Risk-Adjusted Performance

9 of 100

 
Weak
 
Strong
OK
Compared to the overall equity markets, risk-adjusted returns on investments in Churchill Capital Corp are ranked lower than 9 (%) of all global equities and portfolios over the last 90 days. Despite fairly strong forward indicators, Churchill Capital is not utilizing all of its potentials. The recent stock price confusion, may contribute to short-horizon losses for the traders.

Xp and Churchill Capital Volatility Contrast

   Predicted Return Density   
       Returns  

Pair Trading with Xp and Churchill Capital

The main advantage of trading using opposite Xp and Churchill Capital positions is that it hedges away some unsystematic risk. Because of two separate transactions, even if Xp position performs unexpectedly, Churchill Capital can make up some of the losses.

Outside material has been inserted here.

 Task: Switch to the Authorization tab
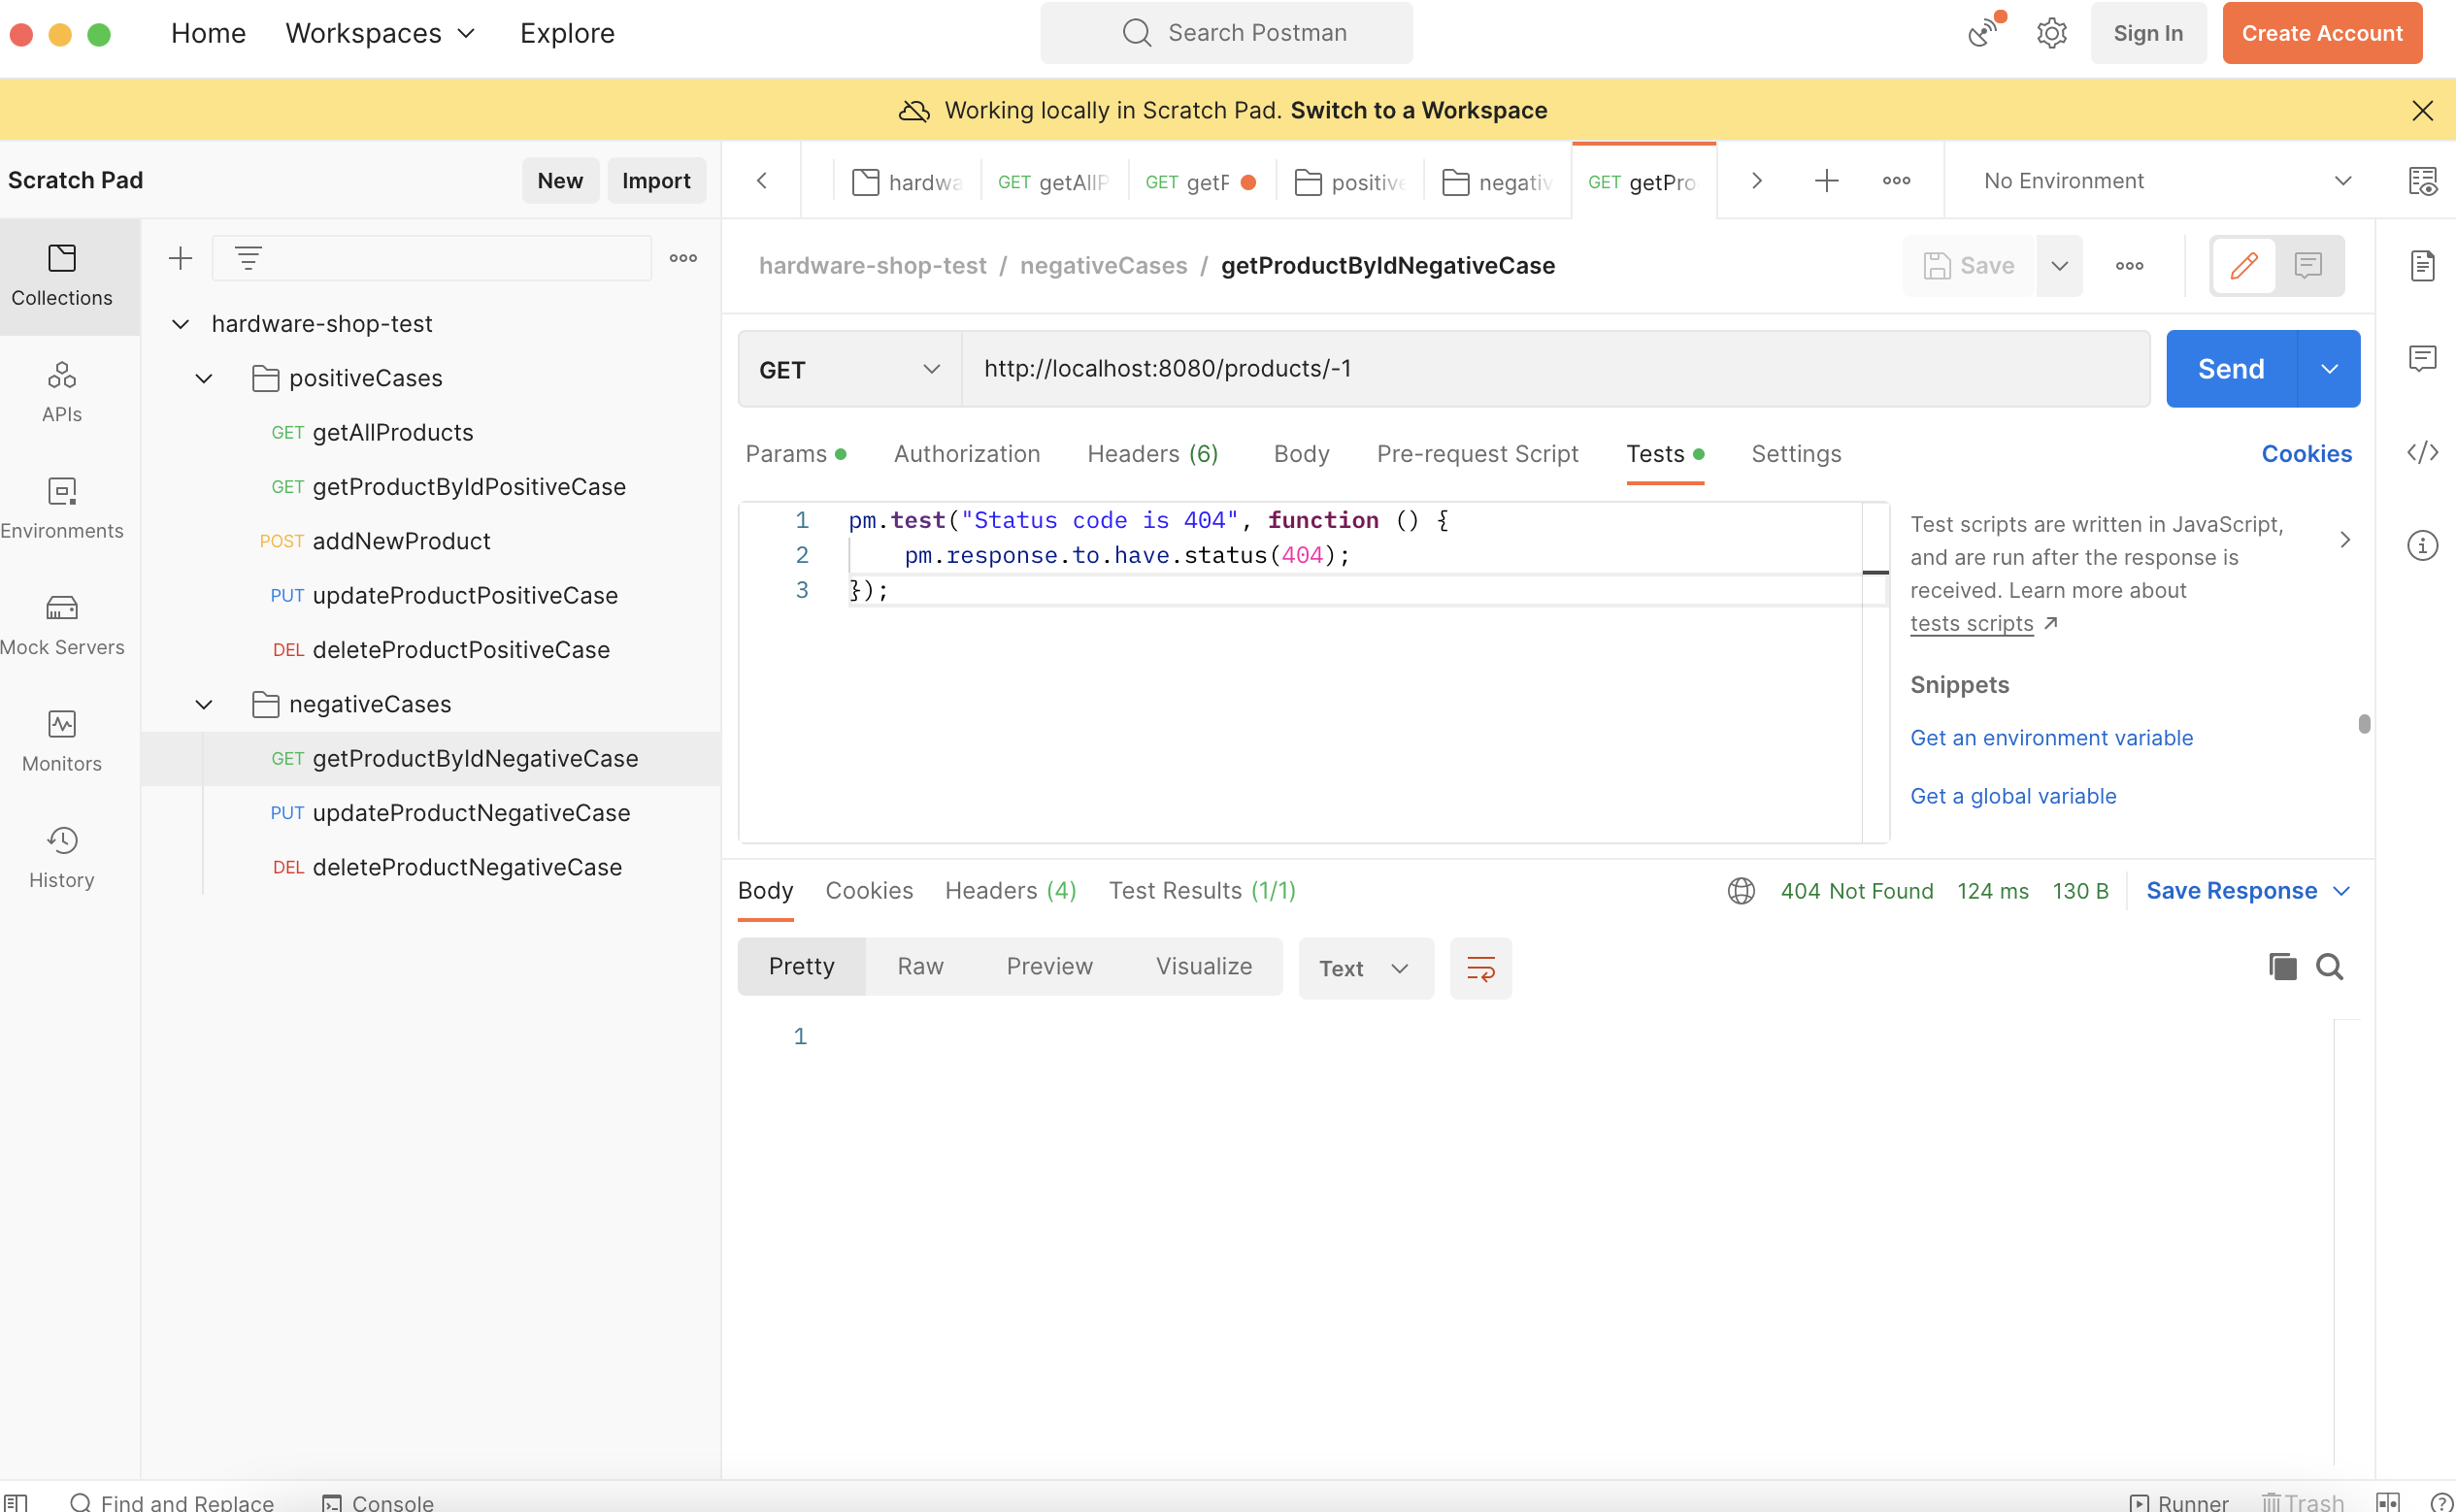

Pair trading also minimizes risk from directional movements in the market. For example, if an entire industry or sector drops because of unexpected headlines, the short position in Churchill Capital will offset losses from the drop in Churchill Capital's long position.
The idea behind Xp Inc and Churchill Capital Corp pairs trading is to make the combined position market-neutral, meaning the overall market's direction will not affect its win or loss (or potential downside or upside). This can be achieved by designing a pairs trade with two highly correlated stocks or equities that operate in a similar space or sector, making it possible to obtain profits through simple and relatively low-risk investment.
Check out your portfolio center.
Note that this page's information should be used as a complementary analysis to find the right mix of equity instruments to add to your existing portfolios or create a brand new portfolio. You can also try the Equity Valuation module to check real value of public entities based on technical and fundamental data.